If your remember only one sentence from this page: To enable objective (self-)assessment, the DUAL.AI.TEACHer Framework defines three progressive levels of observable learning objectives according to cognitive complexity.

Making Competence Development Tracable

The 18 core competencies of the DUAL.AI.TEACHer framework are relatively abstract and provide an overarching structure of the competence field. To facilitate self-assessment or assessment by others and to chart individual competency development, each of the core competencies are operationalized through observable learning objectives, differentiated on three progression levels.
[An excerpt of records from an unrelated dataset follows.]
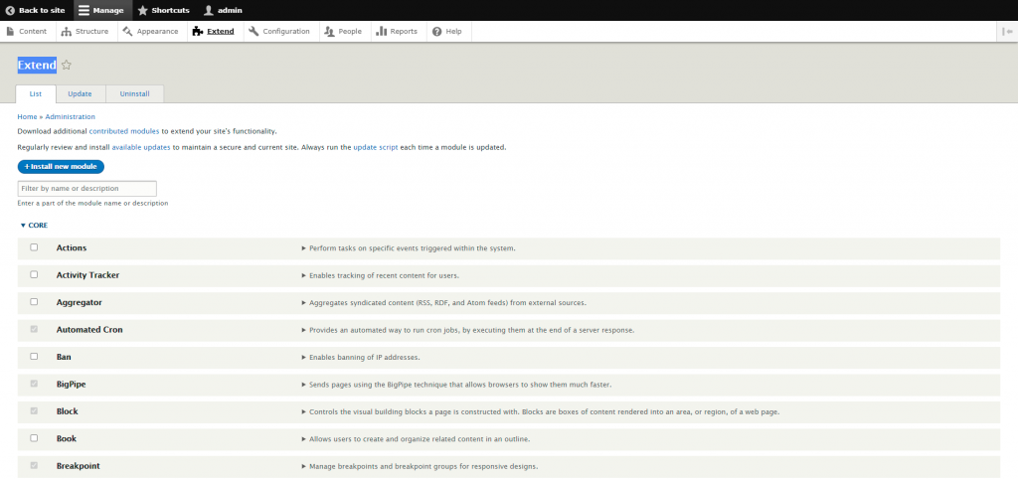Viewport: 1018px width, 480px height.
Task: Open Reports via bar chart icon
Action: pos(381,32)
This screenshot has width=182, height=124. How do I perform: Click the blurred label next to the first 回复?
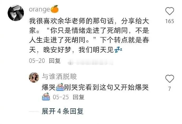pos(90,62)
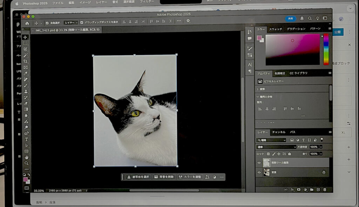This screenshot has height=207, width=359.
Task: Select the Crop tool in the toolbar
Action: 26,61
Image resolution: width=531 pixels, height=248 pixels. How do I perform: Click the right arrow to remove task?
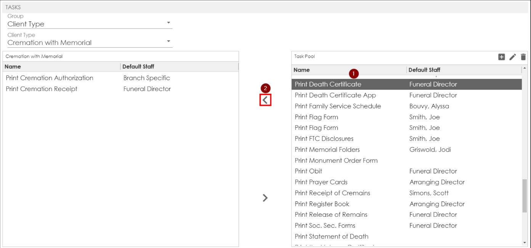pyautogui.click(x=265, y=198)
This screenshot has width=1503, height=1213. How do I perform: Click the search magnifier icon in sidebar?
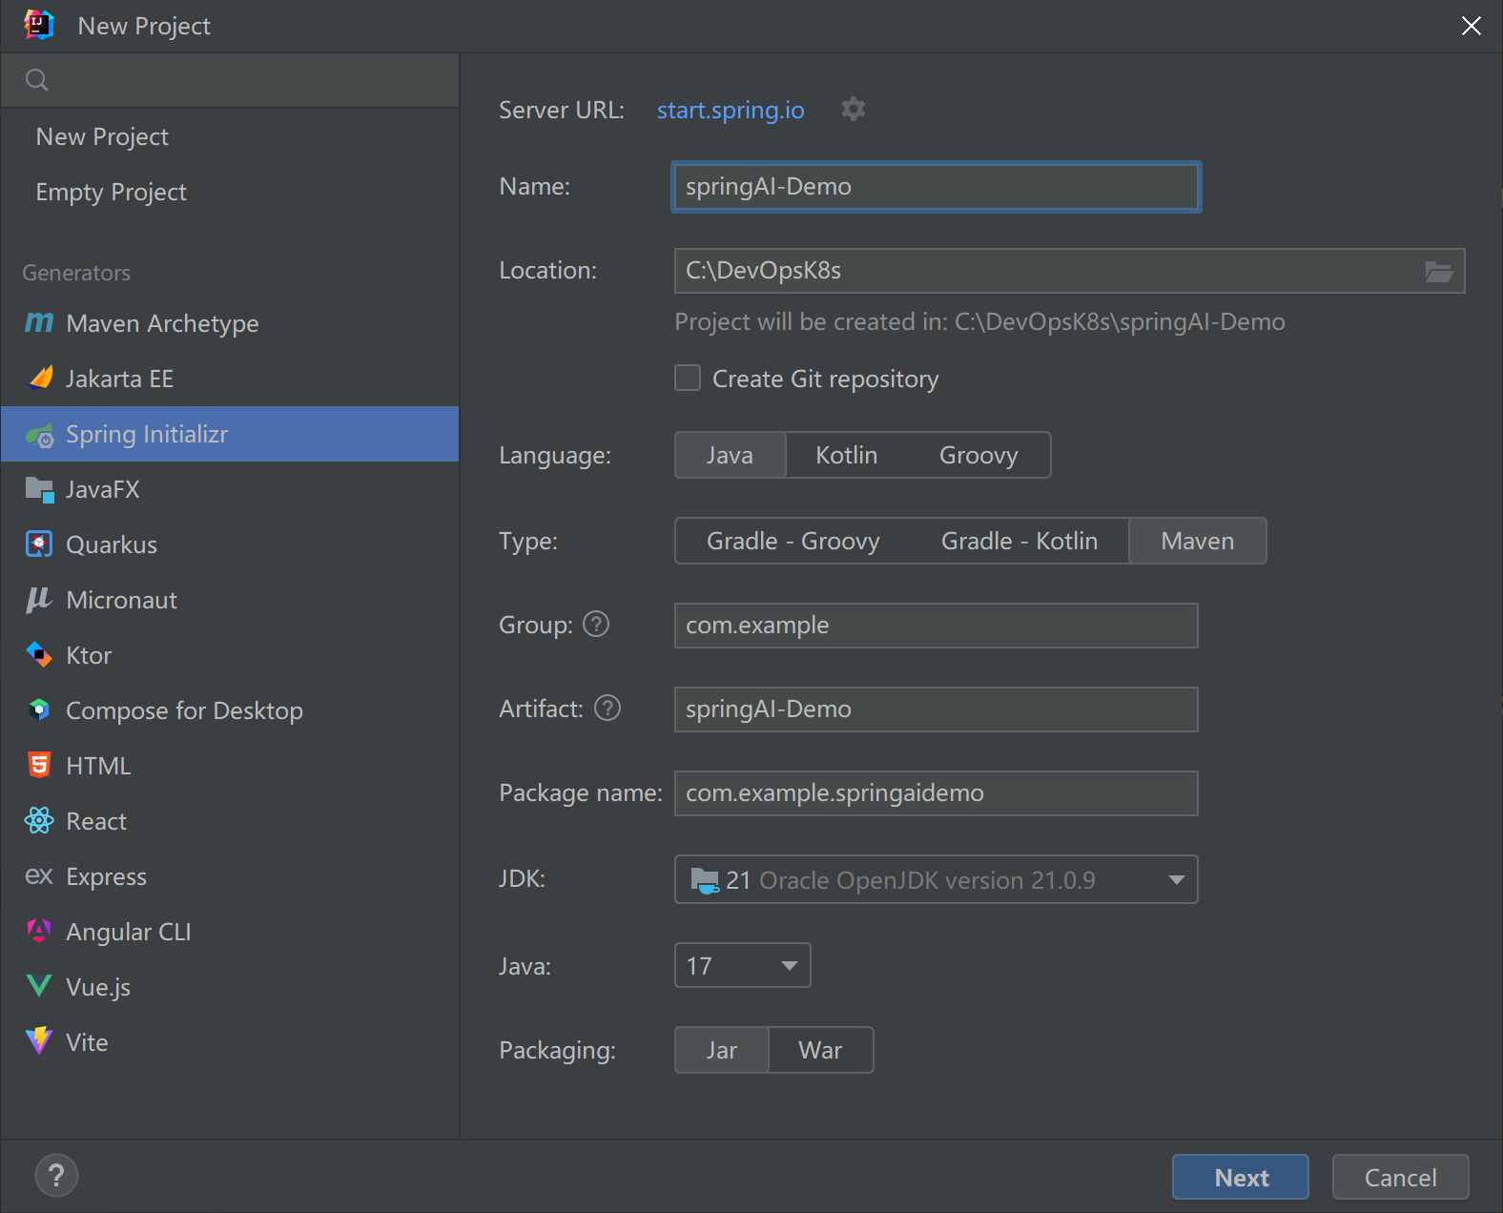point(37,80)
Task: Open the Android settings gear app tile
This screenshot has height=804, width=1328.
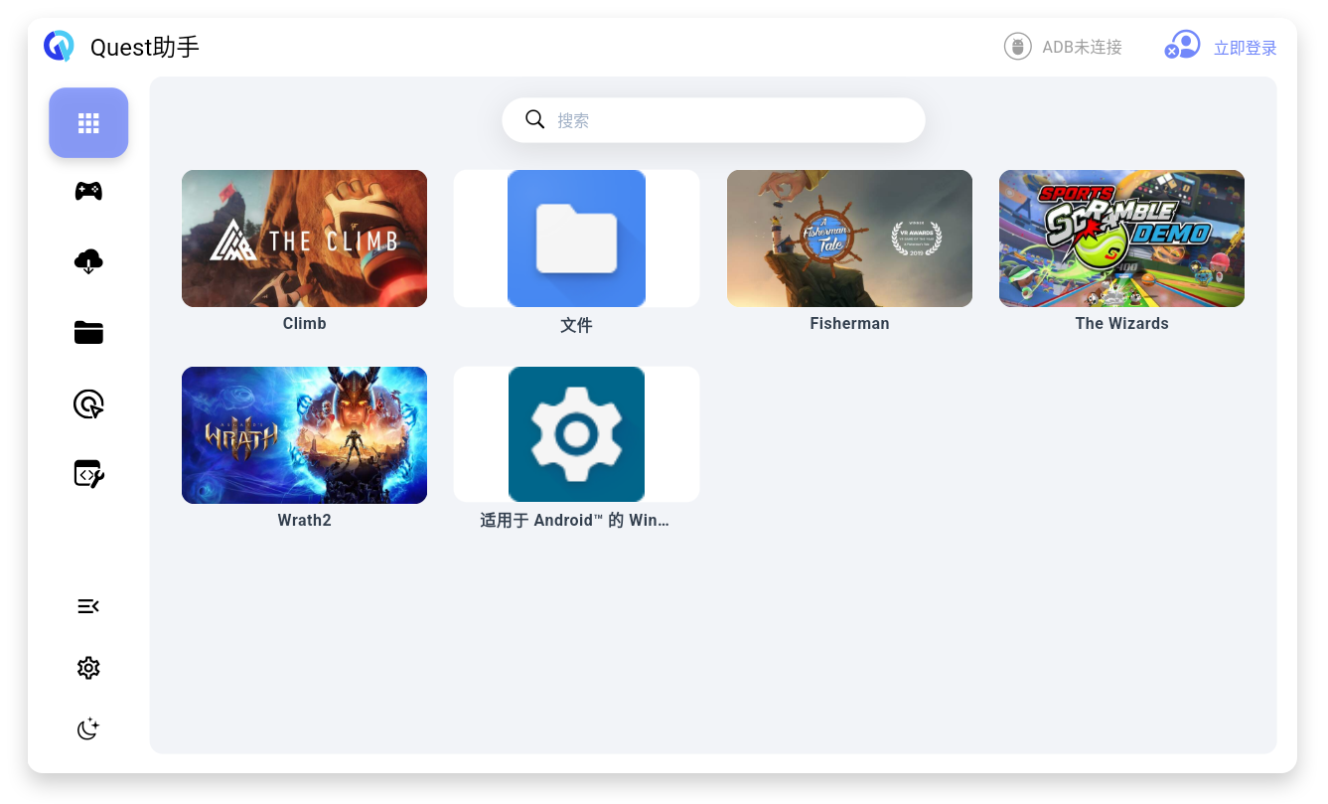Action: (576, 435)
The levels build on one of the most widely used models in education: the revised Bloom’s taxonomy (Anderson & Krathwohl, 2001; Krathwohl, 2002). Its core idea is simple: Cognitive processes develop from remembering and understanding, through applying and analysing, to evaluating and creating. What changes from level to level is therefore not the content or topic, but the cognitive depth of thinking and acting a teacher can demonstrate with it.
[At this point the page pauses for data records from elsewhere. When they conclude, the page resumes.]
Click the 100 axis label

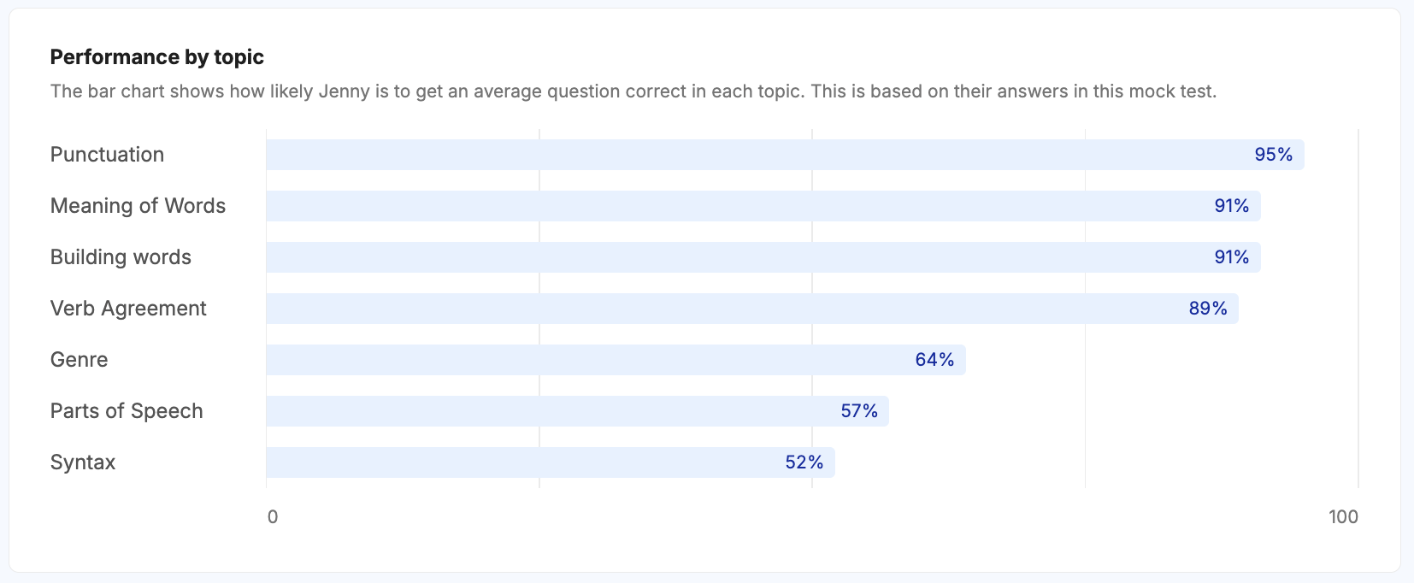[x=1343, y=516]
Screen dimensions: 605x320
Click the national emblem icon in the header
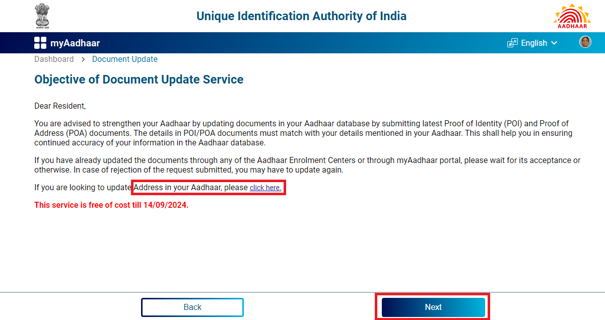(42, 16)
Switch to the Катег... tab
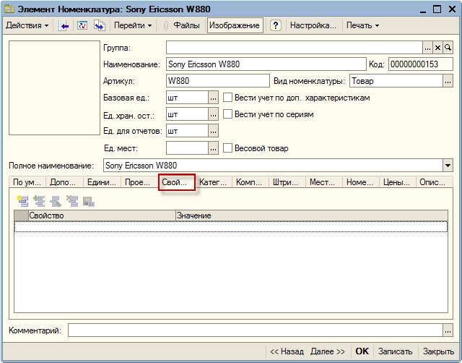The width and height of the screenshot is (462, 363). pyautogui.click(x=214, y=182)
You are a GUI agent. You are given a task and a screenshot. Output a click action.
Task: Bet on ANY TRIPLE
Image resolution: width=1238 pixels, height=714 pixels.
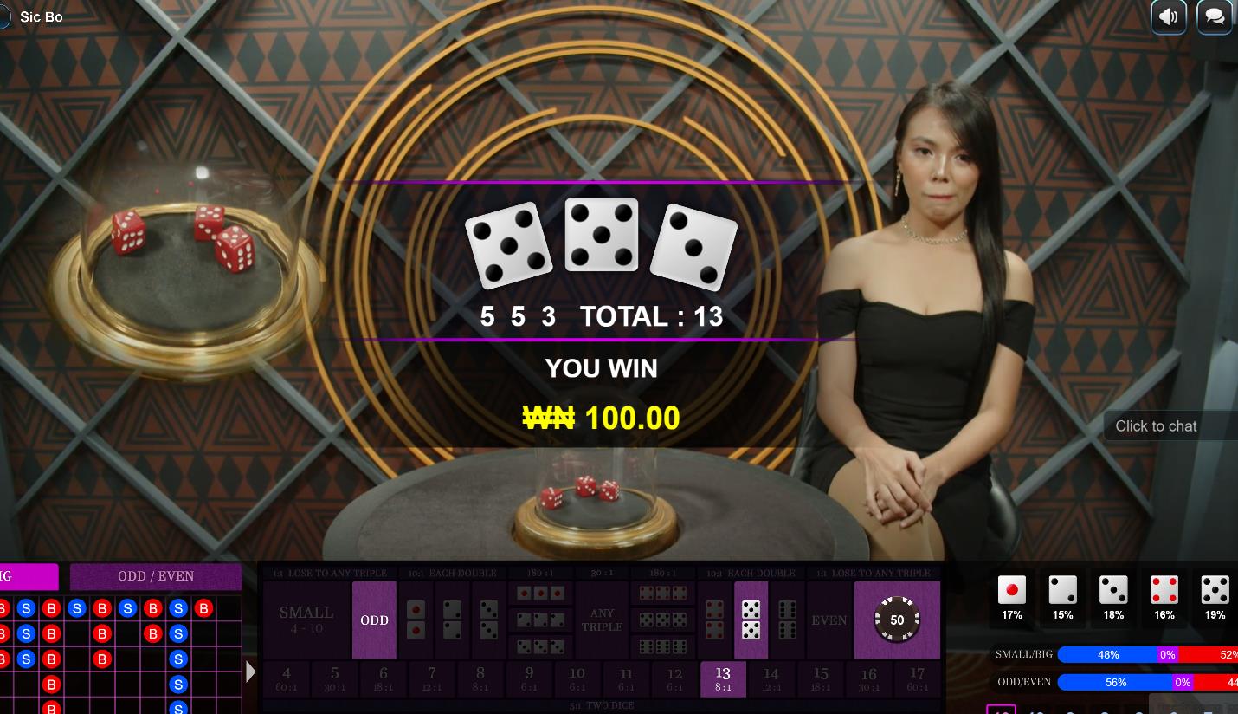pyautogui.click(x=602, y=620)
Progression Levels and Operators

This cognitive depth is reflected in the wording of the learning objectives. Each objective is built around a verb (an operator) taken directly from the taxonomy (e.g. recognise, implement, critique). The operator tells you what a teacher at that level is expected to do, and makes the learning objective concrete and observable.

Level

In practice, teachers can...

Cognitive processes (operators)

Level 1

Orientational Awareness

develop an initial professional orientation by learning what AI is, what it can do, and what is at stake. They recognise and recall key AI concepts and tools, give examples, classify them, and summarise the main opportunities and risks in their own words.

Remember
(recognizing, recalling)

Basic Understanding (interpreting, exemplifying, classifying, summarizing)

Level 2

Reflective Implementation

apply and critically evaluate AI-related practices in their own teaching. They purposefully use AI tools in lessons and assessment, explain and compare different approaches and outputs, compare AI-generated outputs with their own professional judgement, and analyse benefits, limitations, and underlying assumptions.

Higher Understanding
(explaining, comparing)

Apply

(executing, implementing)

Analyze

(differentiating, organizing, attributing)

Evaluate

(checking, critiquing)

Level 3

Transformative Leadership

responsibly design and further develop AI-related educational practice while taking a leadership role beyond their own classroom. They evaluate AI practices against pedagogical and ethical criteria, create new AI-enhanced approaches, and support colleagues and their institution in the responsible use of AI.

Create

(generating, planning, producing)

The Logic Behind the Levels

The levels progressively build on each other. Each higher level draws on the cognitive processes of the levels below it. However, following Krathwhohl (2002), this is a hierarchy of increasing complexity rather than a set of strictly separated stages. Neighbouring categories may overlap, and the boundaries between levels are fluid rather than sharp. 

While Level 1 provides the necessary foundation and Level 3 represents an extended role in innovation and professional leadership, Level 2 constitutes the primary target dimension for teachers. All teachers should be able to integrate AI purposefully into their own practice, assess its outputs using their professional judgement, and critically reflect on its pedagogical benefits, limitations, and underlying assumptions. Level 2 therefore describes the level of competence required for informed, responsible, and reflective teaching practice in an AI-influenced educational environment.